━━ Listed records
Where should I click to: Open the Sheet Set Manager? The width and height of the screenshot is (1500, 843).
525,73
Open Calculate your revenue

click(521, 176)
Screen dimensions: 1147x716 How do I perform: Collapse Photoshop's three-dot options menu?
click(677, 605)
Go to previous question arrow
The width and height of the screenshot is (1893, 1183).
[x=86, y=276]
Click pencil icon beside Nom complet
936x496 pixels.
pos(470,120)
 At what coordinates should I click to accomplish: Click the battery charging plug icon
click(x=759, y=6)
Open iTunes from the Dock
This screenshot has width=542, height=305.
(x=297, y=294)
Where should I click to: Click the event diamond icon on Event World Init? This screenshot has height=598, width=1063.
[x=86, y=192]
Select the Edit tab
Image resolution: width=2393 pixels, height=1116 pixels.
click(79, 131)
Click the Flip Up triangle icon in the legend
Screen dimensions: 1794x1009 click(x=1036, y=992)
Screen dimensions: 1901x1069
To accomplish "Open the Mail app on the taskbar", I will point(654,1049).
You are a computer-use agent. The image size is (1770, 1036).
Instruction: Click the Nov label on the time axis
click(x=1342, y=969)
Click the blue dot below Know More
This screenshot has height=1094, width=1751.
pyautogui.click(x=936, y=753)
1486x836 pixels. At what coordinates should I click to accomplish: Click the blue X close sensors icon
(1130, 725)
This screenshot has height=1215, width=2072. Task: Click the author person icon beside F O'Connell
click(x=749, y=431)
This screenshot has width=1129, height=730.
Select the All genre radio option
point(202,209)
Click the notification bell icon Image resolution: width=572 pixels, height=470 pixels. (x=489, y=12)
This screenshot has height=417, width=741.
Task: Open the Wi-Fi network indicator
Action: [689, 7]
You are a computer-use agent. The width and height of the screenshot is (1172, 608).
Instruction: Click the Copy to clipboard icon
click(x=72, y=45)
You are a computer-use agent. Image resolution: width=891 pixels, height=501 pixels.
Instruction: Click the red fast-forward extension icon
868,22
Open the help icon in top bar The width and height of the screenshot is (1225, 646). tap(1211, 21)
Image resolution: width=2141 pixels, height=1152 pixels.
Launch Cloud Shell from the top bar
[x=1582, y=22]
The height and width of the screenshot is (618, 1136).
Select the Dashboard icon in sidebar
━━━━
## [Activity]
Repeat exactly the lines from the line containing "You are a computer-use agent. The image" through the last line of the records above, including both, and nothing else.

## [Result for this task]
You are a computer-use agent. The image size is (1770, 1036).
Instruction: Click the Nov label on the time axis
click(x=1342, y=969)
Click the blue dot below Know More
This screenshot has height=1094, width=1751.
pyautogui.click(x=936, y=753)
1486x836 pixels. At what coordinates should I click to accomplish: Click the blue X close sensors icon
(1130, 725)
This screenshot has height=1215, width=2072. Task: Click the author person icon beside F O'Connell
click(x=749, y=431)
This screenshot has width=1129, height=730.
Select the All genre radio option
point(202,209)
Click the notification bell icon Image resolution: width=572 pixels, height=470 pixels. (x=489, y=12)
This screenshot has height=417, width=741.
Task: Open the Wi-Fi network indicator
Action: [689, 7]
You are a computer-use agent. The width and height of the screenshot is (1172, 608).
Instruction: Click the Copy to clipboard icon
click(x=72, y=45)
You are a computer-use agent. Image resolution: width=891 pixels, height=501 pixels.
Instruction: Click the red fast-forward extension icon
868,22
Open the help icon in top bar The width and height of the screenshot is (1225, 646). tap(1211, 21)
Image resolution: width=2141 pixels, height=1152 pixels.
Launch Cloud Shell from the top bar
[x=1582, y=22]
The height and width of the screenshot is (618, 1136).
Select the Dashboard icon in sidebar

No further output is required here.